> Exercise directions
Your output should be the lines from the start of the data through the line containing "Добромед в Медведково (169, 685)", exactly and nothing more.

Data entries:

Segment Open

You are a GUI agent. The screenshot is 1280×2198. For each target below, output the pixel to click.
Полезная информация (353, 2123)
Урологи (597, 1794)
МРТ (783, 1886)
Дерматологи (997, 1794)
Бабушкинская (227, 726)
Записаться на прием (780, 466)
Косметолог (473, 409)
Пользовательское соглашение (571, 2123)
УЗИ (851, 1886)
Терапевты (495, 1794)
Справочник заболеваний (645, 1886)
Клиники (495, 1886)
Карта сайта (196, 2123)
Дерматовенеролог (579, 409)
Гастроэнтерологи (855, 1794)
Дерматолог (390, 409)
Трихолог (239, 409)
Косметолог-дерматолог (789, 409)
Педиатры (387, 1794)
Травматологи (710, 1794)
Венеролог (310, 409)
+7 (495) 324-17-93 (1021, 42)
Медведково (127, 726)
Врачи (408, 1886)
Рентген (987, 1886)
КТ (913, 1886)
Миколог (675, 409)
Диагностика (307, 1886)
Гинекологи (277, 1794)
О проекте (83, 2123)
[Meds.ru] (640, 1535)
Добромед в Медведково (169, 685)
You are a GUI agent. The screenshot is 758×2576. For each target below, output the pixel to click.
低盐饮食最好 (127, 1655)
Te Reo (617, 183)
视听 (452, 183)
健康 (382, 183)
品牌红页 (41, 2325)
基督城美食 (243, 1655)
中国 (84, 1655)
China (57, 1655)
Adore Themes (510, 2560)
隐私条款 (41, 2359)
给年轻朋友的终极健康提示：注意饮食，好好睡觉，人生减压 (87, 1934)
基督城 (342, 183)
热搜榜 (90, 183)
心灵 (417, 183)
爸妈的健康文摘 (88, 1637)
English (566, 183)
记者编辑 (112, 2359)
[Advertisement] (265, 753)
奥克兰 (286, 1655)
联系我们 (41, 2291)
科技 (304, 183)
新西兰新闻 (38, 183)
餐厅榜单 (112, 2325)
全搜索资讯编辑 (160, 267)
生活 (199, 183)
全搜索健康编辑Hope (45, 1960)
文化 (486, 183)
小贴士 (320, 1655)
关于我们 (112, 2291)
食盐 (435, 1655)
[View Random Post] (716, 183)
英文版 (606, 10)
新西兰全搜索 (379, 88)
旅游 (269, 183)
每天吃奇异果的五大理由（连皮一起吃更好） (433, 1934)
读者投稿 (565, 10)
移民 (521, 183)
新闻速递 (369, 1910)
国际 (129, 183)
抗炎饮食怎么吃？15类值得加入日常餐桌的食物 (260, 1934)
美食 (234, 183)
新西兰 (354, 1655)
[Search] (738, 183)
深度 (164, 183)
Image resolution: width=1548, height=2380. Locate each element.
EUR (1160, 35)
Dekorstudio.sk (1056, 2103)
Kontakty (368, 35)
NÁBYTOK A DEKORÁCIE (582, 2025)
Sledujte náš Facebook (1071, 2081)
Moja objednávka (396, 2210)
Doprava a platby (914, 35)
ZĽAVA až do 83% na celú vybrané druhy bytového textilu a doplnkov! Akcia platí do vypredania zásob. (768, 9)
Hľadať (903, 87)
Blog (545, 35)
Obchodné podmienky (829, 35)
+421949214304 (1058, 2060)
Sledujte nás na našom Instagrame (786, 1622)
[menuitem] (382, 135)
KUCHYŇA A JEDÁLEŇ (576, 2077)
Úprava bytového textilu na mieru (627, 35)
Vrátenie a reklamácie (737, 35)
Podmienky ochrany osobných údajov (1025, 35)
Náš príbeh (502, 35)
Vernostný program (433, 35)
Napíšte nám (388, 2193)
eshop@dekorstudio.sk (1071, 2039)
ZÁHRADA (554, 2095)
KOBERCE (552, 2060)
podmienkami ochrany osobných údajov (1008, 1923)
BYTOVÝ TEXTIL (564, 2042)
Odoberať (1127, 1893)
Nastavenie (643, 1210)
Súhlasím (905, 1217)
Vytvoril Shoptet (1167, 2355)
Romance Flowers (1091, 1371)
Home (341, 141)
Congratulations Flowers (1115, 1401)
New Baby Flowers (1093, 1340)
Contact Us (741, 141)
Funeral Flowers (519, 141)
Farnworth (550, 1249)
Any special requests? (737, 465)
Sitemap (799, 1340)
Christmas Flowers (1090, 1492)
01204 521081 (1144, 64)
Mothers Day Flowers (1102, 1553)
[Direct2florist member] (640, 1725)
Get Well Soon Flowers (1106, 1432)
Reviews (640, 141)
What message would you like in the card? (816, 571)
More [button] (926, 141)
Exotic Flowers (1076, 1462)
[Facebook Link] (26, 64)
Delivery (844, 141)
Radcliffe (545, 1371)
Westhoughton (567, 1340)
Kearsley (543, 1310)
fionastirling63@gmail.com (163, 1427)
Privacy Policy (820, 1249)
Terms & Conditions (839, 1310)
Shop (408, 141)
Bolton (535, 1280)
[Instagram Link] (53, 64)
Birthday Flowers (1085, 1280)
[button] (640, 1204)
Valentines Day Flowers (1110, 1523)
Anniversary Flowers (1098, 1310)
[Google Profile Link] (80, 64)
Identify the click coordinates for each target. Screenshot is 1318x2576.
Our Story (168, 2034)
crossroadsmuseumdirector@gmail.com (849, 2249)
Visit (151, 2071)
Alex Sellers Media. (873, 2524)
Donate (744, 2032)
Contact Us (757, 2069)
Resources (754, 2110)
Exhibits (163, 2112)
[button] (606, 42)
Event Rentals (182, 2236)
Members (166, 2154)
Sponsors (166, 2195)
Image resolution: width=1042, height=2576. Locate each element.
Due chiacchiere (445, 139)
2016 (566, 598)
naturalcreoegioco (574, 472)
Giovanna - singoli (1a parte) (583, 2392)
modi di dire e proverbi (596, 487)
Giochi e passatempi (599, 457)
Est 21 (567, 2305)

Segment Closed

> Solution
You are a GUI agent. The screenshot is 1280×2198. For each target below, output the pixel to click.
Полезная информация (353, 2123)
Урологи (597, 1794)
МРТ (783, 1886)
Дерматологи (997, 1794)
Бабушкинская (227, 726)
Записаться на прием (780, 466)
Косметолог (473, 409)
Пользовательское соглашение (571, 2123)
УЗИ (851, 1886)
Терапевты (495, 1794)
Справочник заболеваний (645, 1886)
Клиники (495, 1886)
Карта сайта (196, 2123)
Дерматовенеролог (579, 409)
Гастроэнтерологи (855, 1794)
Дерматолог (390, 409)
Трихолог (239, 409)
Косметолог-дерматолог (789, 409)
Педиатры (387, 1794)
Травматологи (710, 1794)
Венеролог (310, 409)
+7 (495) 324-17-93 (1021, 42)
Медведково (127, 726)
Врачи (408, 1886)
Рентген (987, 1886)
КТ (913, 1886)
Миколог (675, 409)
Диагностика (307, 1886)
Гинекологи (277, 1794)
О проекте (83, 2123)
[Meds.ru] (640, 1535)
Добромед в Медведково (169, 685)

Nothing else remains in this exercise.